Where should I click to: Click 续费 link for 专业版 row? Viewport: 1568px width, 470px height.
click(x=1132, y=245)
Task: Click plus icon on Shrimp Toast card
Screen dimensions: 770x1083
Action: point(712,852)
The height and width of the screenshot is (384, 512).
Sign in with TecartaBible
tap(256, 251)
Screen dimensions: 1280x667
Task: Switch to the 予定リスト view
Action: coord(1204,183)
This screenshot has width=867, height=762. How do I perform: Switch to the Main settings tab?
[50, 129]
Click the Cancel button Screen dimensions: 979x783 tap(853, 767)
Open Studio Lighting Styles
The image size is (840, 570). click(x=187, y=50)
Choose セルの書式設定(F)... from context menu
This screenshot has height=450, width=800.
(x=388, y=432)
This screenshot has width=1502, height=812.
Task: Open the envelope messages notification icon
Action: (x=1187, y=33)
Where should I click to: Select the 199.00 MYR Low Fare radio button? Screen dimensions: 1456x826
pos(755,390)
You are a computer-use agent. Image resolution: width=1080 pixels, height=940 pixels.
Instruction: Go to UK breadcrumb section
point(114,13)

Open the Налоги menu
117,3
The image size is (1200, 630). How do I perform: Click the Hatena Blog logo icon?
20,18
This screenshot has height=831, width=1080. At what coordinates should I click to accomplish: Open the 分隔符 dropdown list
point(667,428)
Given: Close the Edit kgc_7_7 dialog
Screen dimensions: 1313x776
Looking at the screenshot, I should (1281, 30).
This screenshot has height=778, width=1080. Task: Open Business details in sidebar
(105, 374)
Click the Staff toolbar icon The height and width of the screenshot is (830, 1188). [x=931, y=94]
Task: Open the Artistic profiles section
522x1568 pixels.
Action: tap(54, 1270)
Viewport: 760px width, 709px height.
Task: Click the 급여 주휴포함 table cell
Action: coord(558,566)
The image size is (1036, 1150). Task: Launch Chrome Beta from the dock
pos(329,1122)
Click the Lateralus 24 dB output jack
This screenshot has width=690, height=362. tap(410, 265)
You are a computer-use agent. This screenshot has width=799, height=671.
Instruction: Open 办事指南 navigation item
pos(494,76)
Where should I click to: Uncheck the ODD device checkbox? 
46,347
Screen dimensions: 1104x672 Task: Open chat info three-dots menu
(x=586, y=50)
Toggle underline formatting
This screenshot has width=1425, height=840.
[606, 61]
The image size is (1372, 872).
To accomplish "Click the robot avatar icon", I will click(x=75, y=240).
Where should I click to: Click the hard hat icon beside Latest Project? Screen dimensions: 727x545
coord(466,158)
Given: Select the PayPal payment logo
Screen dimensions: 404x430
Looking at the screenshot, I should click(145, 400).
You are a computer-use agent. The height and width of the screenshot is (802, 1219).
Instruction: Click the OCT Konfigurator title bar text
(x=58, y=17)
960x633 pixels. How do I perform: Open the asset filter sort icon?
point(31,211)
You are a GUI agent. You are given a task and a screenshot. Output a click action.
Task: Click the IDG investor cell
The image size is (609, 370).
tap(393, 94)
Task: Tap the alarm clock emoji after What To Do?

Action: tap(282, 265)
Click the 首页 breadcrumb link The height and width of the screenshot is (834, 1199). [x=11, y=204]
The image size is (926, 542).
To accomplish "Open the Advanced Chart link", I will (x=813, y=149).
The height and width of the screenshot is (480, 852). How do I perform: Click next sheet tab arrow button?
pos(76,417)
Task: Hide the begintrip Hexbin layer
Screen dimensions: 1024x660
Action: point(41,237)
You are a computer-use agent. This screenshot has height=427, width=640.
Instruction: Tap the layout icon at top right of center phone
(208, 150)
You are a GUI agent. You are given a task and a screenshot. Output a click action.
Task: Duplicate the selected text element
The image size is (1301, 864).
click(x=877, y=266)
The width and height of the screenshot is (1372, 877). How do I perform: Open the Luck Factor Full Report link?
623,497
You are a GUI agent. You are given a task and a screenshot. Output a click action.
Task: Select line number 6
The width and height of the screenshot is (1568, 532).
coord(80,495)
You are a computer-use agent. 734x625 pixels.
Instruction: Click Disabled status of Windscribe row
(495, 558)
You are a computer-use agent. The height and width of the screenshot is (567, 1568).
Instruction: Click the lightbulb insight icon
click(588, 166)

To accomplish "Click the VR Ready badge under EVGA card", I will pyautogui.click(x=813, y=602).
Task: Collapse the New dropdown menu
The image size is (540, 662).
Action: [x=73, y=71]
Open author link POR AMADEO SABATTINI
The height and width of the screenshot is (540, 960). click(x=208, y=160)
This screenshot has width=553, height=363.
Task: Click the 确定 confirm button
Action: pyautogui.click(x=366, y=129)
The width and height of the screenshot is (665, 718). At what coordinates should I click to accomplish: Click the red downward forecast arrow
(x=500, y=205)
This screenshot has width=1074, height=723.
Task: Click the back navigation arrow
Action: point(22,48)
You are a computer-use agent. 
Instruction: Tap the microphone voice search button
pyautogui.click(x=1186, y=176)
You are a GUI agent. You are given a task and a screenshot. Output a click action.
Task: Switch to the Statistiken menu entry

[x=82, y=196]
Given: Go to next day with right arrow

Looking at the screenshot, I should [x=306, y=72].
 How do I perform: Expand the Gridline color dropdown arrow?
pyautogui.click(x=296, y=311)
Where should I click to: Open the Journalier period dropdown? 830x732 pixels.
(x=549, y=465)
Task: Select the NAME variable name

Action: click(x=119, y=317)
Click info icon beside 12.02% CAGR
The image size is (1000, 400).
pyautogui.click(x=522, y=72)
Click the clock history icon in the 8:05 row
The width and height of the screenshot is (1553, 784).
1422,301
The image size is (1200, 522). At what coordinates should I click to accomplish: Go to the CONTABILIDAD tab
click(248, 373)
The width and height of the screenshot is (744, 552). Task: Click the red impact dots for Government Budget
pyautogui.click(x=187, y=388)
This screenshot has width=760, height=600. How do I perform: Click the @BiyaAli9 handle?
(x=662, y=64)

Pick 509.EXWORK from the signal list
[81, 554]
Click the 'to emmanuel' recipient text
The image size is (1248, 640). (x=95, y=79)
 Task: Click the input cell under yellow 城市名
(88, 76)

-- -- --

Brief
Write out, word for word, the line containing "Click the 'to emmanuel' recipient text" and all the lines after it in the entries above, and nothing more.

Worked solution
Click the 'to emmanuel' recipient text
The image size is (1248, 640). (x=95, y=79)
 Task: Click the input cell under yellow 城市名
(88, 76)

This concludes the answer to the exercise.